Ces résultats mettent donc en évidence un risque pour le cancer du sein qui pourrait être maîtrisé par les antioxydants de notre alimentation. Ils sont cohérents avec les données expérimentales de l’équipe INRAE de l’Unité Toxalim obtenues dans les modèles animaux et conforte l’hypothèse que les antioxydants de notre alimentation pourraient protéger contre le risque de promotion de cancer (du sein et du côlon) induite par le fer des viandes et charcuteries. Au croisement des recherches expérimentales et épidémiologiques, ces collaborations ont été stimulées par le réseau multidisciplinaire NACRe (National Alimentation Cancer Recherche ) qui fédère la recherche publique française dans le domaine Nutrition-Cancer. En France, 25 % de la population présente une consommation élevée de fer héminique (à savoir, plus de 500g de viande rouge par semaine). Pour cette population à risque spécifiquement, il semble donc important d’augmenter la part des antioxydants dans le régime, notamment sous forme de fruits et légumes.
1. Sont impliqués dans cette étude des chercheurs de l’unité Toxalim (INRAE, INP Toulouse, Université Paul Sabatier) et de l’Equipe de Recherche en Epidémiologie Nutritionnelle (Inserm, INRE, Université Paris 13, Cnam).

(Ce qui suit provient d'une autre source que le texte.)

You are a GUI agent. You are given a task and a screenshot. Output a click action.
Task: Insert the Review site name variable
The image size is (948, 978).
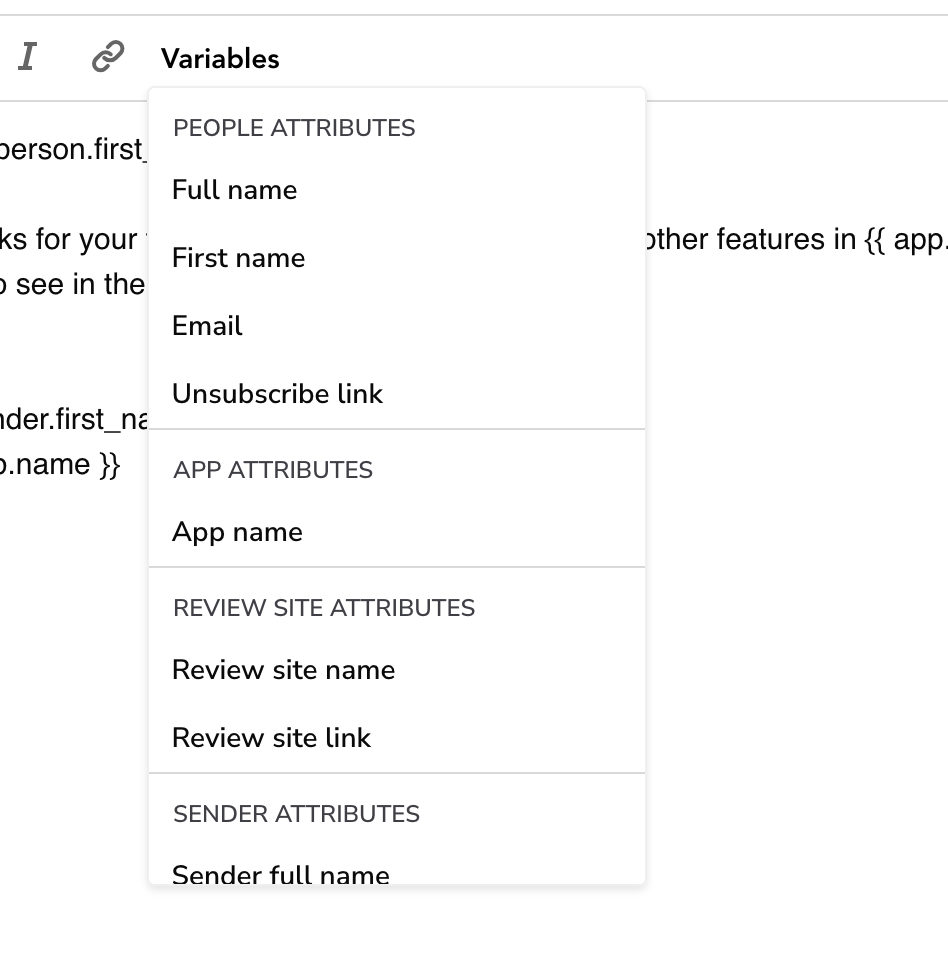click(283, 670)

2. A central role for heme iron in colon carcinogenesis associated with red meat intake. Bastide, Chenni, Audebert, Santarelli, Taché, Naud, Baradat, Jouanin, Surya, Hobbs, Kuhnle, Raymond-Letron, Gueraud, Corpet, Pierre. Cancer Research, mars 2015. doi: 10.1158/0008-5472.CAN-14-2554.
La cohorte E3N gère une enquête prospective portant sur environ 100 000 femmes volontaires françaises nées entre 1925 et 1950 et suivies par questionnaires alimentaires depuis 1990. L’équipe INRE de Toxalim a collaboré avec l’équipe du Centre de recherche en épidémiologie et santé des populations (Inserm, Universités Paris sud et Versailles Saint-Quentin) de Gustave Roussy sur l’analyse des données de cette cohorte E3N. Leurs travaux ont montré qu’une consommation importante de fer héminique est associée à un risque plus élevé d’adénomes coliques chez les femmes de la cohorte (augmentation de 36% par rapport à une consommation normale) et qu’un statut antioxydant élevé du régime protège contre cette association positive.
Référence : Heme iron intake, dietary antioxidant capacity, and risk of colorectal adenomas in a large cohort study of French women. Nadia Bastide, Sophie Morois, Claire Cadeau, Suvi Kangas, Mauro Serafini, Gaelle Gusto, Laure Dossus, Fabrice H. Pierre, Francoise Clavel-Chapelon, and Marie-Christine Boutron-Ruault. 28 janvier 2016, Cancer Epidemiology biomarkers & Prevention. DOI: 10.1158/1055-9965.EPI-15-0724.